_Material for this exercise_
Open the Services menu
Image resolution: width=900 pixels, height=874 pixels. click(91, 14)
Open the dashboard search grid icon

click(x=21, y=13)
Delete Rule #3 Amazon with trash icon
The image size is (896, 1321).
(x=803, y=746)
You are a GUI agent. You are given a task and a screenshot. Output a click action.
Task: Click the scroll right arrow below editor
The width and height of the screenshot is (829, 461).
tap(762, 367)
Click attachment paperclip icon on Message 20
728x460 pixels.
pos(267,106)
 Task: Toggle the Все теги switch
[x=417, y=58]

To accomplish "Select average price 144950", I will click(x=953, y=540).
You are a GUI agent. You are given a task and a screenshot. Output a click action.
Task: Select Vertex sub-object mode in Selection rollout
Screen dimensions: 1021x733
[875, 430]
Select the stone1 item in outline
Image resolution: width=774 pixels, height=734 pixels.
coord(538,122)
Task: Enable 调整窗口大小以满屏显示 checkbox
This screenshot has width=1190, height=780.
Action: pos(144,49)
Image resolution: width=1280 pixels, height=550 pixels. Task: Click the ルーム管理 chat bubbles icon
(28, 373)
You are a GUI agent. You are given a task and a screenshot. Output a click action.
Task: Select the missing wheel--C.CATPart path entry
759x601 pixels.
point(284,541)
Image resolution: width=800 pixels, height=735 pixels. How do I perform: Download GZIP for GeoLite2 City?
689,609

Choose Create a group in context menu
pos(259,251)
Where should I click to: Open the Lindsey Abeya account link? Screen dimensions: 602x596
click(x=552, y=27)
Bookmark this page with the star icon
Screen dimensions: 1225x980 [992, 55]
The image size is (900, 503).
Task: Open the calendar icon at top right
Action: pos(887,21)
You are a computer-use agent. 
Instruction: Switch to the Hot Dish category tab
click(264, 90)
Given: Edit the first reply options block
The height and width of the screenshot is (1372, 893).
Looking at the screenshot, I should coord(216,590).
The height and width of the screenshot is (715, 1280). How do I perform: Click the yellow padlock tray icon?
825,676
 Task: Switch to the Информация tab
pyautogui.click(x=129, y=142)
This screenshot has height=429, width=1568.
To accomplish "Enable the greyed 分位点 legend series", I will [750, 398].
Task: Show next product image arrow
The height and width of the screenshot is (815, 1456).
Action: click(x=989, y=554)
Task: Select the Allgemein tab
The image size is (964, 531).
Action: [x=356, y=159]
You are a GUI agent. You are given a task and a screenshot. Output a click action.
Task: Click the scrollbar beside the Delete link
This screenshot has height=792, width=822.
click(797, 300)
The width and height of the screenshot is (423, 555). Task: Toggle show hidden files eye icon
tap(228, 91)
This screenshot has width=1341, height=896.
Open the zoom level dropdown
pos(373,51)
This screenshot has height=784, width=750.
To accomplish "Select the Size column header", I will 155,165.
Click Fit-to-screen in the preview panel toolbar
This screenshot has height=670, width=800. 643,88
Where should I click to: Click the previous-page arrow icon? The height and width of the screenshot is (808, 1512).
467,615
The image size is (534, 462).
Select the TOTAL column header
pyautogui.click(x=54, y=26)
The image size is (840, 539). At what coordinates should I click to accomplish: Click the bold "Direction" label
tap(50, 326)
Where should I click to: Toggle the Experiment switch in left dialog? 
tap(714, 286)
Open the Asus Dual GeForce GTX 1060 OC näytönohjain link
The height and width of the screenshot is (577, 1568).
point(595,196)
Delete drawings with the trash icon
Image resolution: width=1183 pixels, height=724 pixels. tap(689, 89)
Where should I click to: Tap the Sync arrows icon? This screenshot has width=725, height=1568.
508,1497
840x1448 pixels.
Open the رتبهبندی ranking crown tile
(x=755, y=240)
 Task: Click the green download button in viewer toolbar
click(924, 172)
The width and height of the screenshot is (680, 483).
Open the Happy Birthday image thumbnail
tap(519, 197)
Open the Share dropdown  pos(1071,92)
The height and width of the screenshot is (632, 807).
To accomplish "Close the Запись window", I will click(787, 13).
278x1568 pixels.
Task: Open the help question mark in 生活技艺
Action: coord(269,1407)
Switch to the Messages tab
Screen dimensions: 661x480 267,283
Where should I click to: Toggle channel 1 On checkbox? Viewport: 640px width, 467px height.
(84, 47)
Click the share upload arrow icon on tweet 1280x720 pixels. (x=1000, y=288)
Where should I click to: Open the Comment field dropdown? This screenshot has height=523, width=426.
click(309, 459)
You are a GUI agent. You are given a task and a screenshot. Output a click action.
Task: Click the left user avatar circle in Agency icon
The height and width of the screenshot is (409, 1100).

_Try it_
Would you transcribe the entire listing above without any deviation?

_Written answer_
Open the Services menu
Image resolution: width=900 pixels, height=874 pixels. click(91, 14)
Open the dashboard search grid icon

click(x=21, y=13)
Delete Rule #3 Amazon with trash icon
The image size is (896, 1321).
(x=803, y=746)
You are a GUI agent. You are given a task and a screenshot. Output a click action.
Task: Click the scroll right arrow below editor
The width and height of the screenshot is (829, 461).
tap(762, 367)
Click attachment paperclip icon on Message 20
728x460 pixels.
pos(267,106)
 Task: Toggle the Все теги switch
[x=417, y=58]

To accomplish "Select average price 144950", I will click(x=953, y=540).
You are a GUI agent. You are given a task and a screenshot. Output a click action.
Task: Select Vertex sub-object mode in Selection rollout
Screen dimensions: 1021x733
[875, 430]
Select the stone1 item in outline
Image resolution: width=774 pixels, height=734 pixels.
coord(538,122)
Task: Enable 调整窗口大小以满屏显示 checkbox
This screenshot has width=1190, height=780.
Action: pos(144,49)
Image resolution: width=1280 pixels, height=550 pixels. Task: Click the ルーム管理 chat bubbles icon
(28, 373)
You are a GUI agent. You are given a task and a screenshot. Output a click action.
Task: Select the missing wheel--C.CATPart path entry
759x601 pixels.
point(284,541)
Image resolution: width=800 pixels, height=735 pixels. How do I perform: Download GZIP for GeoLite2 City?
689,609

Choose Create a group in context menu
pos(259,251)
Where should I click to: Open the Lindsey Abeya account link? Screen dimensions: 602x596
click(x=552, y=27)
Bookmark this page with the star icon
Screen dimensions: 1225x980 [992, 55]
The image size is (900, 503).
Task: Open the calendar icon at top right
Action: pos(887,21)
You are a computer-use agent. 
Instruction: Switch to the Hot Dish category tab
click(264, 90)
Given: Edit the first reply options block
The height and width of the screenshot is (1372, 893).
Looking at the screenshot, I should coord(216,590).
The height and width of the screenshot is (715, 1280). How do I perform: Click the yellow padlock tray icon?
825,676
 Task: Switch to the Информация tab
pyautogui.click(x=129, y=142)
This screenshot has height=429, width=1568.
To accomplish "Enable the greyed 分位点 legend series", I will [750, 398].
Task: Show next product image arrow
The height and width of the screenshot is (815, 1456).
Action: click(x=989, y=554)
Task: Select the Allgemein tab
The image size is (964, 531).
Action: [x=356, y=159]
You are a GUI agent. You are given a task and a screenshot. Output a click action.
Task: Click the scrollbar beside the Delete link
This screenshot has height=792, width=822.
click(797, 300)
The width and height of the screenshot is (423, 555). Task: Toggle show hidden files eye icon
tap(228, 91)
This screenshot has width=1341, height=896.
Open the zoom level dropdown
pos(373,51)
This screenshot has height=784, width=750.
To accomplish "Select the Size column header", I will 155,165.
Click Fit-to-screen in the preview panel toolbar
This screenshot has height=670, width=800. 643,88
Where should I click to: Click the previous-page arrow icon? The height and width of the screenshot is (808, 1512).
467,615
The image size is (534, 462).
Select the TOTAL column header
pyautogui.click(x=54, y=26)
The image size is (840, 539). At what coordinates should I click to accomplish: Click the bold "Direction" label
tap(50, 326)
Where should I click to: Toggle the Experiment switch in left dialog? 
tap(714, 286)
Open the Asus Dual GeForce GTX 1060 OC näytönohjain link
The height and width of the screenshot is (577, 1568).
point(595,196)
Delete drawings with the trash icon
Image resolution: width=1183 pixels, height=724 pixels. tap(689, 89)
Where should I click to: Tap the Sync arrows icon? This screenshot has width=725, height=1568.
508,1497
840x1448 pixels.
Open the رتبهبندی ranking crown tile
(x=755, y=240)
 Task: Click the green download button in viewer toolbar
click(924, 172)
The width and height of the screenshot is (680, 483).
Open the Happy Birthday image thumbnail
tap(519, 197)
Open the Share dropdown  pos(1071,92)
The height and width of the screenshot is (632, 807).
To accomplish "Close the Запись window", I will click(787, 13).
278x1568 pixels.
Task: Open the help question mark in 生活技艺
Action: coord(269,1407)
Switch to the Messages tab
Screen dimensions: 661x480 267,283
Where should I click to: Toggle channel 1 On checkbox? Viewport: 640px width, 467px height.
(84, 47)
Click the share upload arrow icon on tweet 1280x720 pixels. (x=1000, y=288)
Where should I click to: Open the Comment field dropdown? This screenshot has height=523, width=426.
click(309, 459)
You are a GUI agent. You are given a task and a screenshot. Output a click action.
Task: Click the left user avatar circle in Agency icon
The height and width of the screenshot is (409, 1100).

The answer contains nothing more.